L’objectif affiché est d’identifier toutes les personnes physiques impliquées dans le schéma corruptif, en identifiant leur degré d’implication respectif, ainsi que les biens ou avoirs que ces derniers détiendraient en France, en vue d’une saisie.
La ministre de la justice ne manque pas de rappeler que la corruption repose sur des comportements individuels.
Toutefois, la circulaire rappelle également que la responsabilité pénale des personnes morales doit être engagée dès que possible, et ce afin « de faire cesser l’existence de stratégies commerciales fondées sur le recours habituel à des pratiques illicites ».
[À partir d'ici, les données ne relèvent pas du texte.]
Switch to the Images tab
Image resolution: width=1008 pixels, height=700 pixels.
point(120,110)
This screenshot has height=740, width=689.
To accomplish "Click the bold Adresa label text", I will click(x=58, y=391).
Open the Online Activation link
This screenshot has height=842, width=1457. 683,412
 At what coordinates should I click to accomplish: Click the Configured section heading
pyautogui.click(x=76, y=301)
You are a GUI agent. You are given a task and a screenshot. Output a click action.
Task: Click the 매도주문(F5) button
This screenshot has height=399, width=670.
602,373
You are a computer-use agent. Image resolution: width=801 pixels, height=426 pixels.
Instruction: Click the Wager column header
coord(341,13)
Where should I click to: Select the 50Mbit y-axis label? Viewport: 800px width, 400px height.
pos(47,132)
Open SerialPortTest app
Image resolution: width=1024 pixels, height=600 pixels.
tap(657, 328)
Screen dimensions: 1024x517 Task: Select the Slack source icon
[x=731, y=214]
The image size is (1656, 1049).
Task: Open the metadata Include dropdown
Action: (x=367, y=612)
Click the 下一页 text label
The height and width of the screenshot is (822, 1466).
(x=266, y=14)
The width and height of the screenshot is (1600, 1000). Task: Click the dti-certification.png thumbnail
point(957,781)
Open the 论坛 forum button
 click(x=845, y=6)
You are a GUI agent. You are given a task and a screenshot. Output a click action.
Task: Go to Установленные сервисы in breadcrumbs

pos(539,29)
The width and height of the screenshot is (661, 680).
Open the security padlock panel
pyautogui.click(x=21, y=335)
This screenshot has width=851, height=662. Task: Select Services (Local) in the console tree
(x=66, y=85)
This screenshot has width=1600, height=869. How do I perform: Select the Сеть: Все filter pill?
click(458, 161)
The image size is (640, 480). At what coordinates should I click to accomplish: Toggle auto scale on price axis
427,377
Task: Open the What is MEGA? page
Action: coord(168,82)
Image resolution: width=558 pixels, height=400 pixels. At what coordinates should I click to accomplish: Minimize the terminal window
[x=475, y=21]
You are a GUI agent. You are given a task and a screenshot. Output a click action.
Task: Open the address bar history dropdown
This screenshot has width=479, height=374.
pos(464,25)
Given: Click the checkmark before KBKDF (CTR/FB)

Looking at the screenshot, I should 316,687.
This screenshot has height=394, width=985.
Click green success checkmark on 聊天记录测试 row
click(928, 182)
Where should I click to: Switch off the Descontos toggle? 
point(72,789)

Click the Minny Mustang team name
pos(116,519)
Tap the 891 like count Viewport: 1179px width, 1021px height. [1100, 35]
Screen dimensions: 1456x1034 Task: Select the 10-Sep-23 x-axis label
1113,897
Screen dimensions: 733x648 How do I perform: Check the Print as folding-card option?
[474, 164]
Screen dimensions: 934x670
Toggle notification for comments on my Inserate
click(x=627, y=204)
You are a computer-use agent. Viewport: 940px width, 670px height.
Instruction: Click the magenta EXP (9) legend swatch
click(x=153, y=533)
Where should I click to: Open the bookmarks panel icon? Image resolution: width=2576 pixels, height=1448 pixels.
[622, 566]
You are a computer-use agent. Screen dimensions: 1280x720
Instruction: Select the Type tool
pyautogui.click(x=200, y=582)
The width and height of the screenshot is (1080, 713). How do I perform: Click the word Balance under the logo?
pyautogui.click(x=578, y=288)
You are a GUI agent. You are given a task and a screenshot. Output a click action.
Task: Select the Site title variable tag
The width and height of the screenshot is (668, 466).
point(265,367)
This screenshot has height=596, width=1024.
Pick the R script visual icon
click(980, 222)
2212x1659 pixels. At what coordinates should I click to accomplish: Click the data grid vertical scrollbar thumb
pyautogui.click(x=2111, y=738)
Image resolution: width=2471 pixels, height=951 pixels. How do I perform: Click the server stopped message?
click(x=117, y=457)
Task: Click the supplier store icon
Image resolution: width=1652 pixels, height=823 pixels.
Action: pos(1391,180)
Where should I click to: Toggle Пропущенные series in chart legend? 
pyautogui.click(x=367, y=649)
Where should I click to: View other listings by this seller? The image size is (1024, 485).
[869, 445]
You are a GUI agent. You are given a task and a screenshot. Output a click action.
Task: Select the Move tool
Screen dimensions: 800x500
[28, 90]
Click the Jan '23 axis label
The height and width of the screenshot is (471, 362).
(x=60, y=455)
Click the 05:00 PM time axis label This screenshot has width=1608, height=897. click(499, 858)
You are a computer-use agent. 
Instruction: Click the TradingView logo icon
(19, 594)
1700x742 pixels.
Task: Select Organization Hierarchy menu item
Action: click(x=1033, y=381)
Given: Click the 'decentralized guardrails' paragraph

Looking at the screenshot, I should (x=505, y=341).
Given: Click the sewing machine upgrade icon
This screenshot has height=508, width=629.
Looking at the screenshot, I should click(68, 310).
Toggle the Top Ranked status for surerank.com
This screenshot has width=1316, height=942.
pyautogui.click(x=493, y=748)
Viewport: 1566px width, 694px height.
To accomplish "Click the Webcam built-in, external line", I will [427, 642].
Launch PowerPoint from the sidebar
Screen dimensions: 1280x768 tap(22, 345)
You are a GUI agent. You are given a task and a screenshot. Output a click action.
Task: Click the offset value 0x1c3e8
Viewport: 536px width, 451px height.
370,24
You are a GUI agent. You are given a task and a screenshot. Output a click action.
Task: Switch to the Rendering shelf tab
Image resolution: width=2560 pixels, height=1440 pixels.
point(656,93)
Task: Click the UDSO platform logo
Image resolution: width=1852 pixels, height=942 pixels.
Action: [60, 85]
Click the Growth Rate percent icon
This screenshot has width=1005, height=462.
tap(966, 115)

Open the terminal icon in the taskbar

On rappellera que la responsabilité pénale d’une personne morale peut être engagée dès lors que l’infraction a été commise par l’un de ses représentant ou organe (art. 121-2 du code pénal), par exemple un délégataire de pouvoirs tel un dirigeant de filiale.
Et même en l’absence d’identification de la personne physique dès lors qu’il apparaît avec certitude que l’infraction a été commise par un organe ou un représentant de la personne morale (Cass. Crim. 14 mars 2018, N°16-82117).
Le sujet de la lutte contre la corruption est donc plus que jamais d’actualité.